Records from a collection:
__________

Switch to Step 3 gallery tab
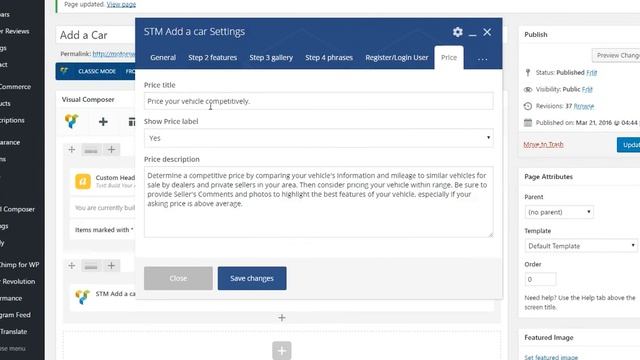(x=271, y=58)
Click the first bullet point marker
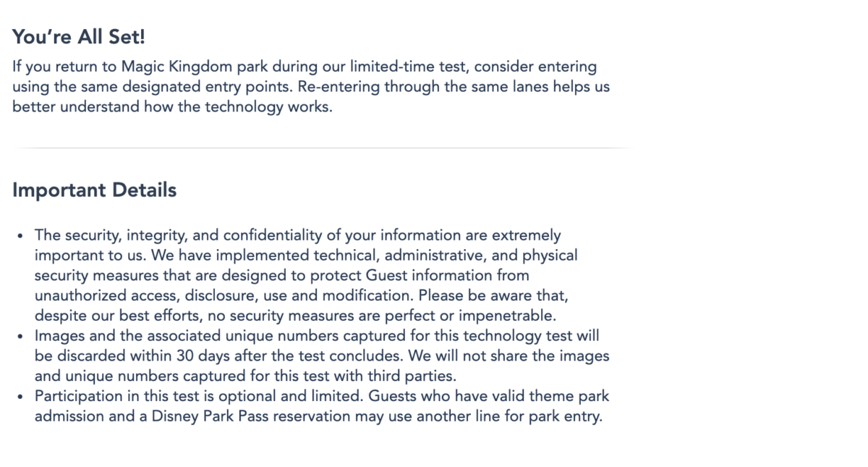The width and height of the screenshot is (868, 467). pos(20,237)
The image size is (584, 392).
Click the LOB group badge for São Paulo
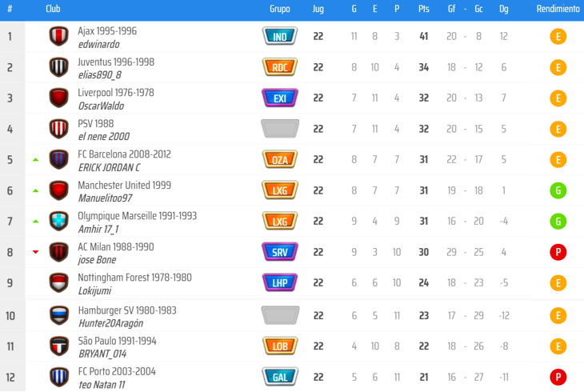tap(280, 346)
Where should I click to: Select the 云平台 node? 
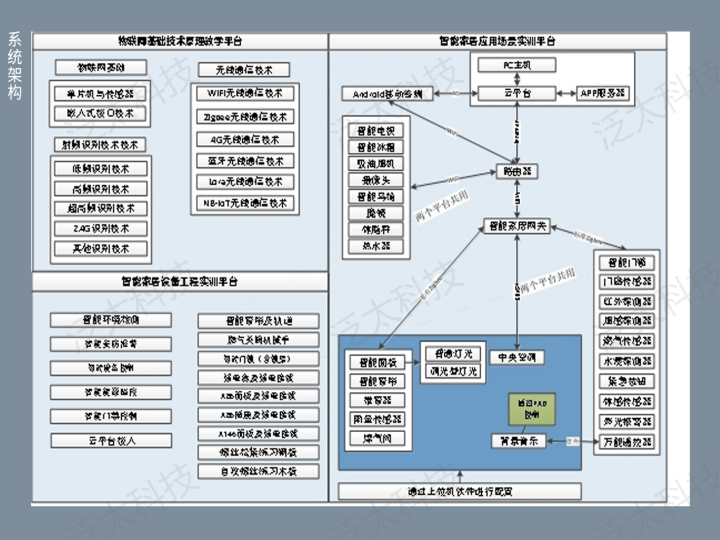[x=516, y=93]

__________

> _TASK TO COMPLETE_:
Set the pictures aside and reproduce the data above exactly.

> _WRITTEN ANSWER_:
Switch to Step 3 gallery tab
(x=271, y=58)
Click the first bullet point marker
The width and height of the screenshot is (868, 467). pos(20,237)
The image size is (584, 392).
Click the LOB group badge for São Paulo
tap(280, 346)
Where should I click to: Select the 云平台 node? 
[x=516, y=93]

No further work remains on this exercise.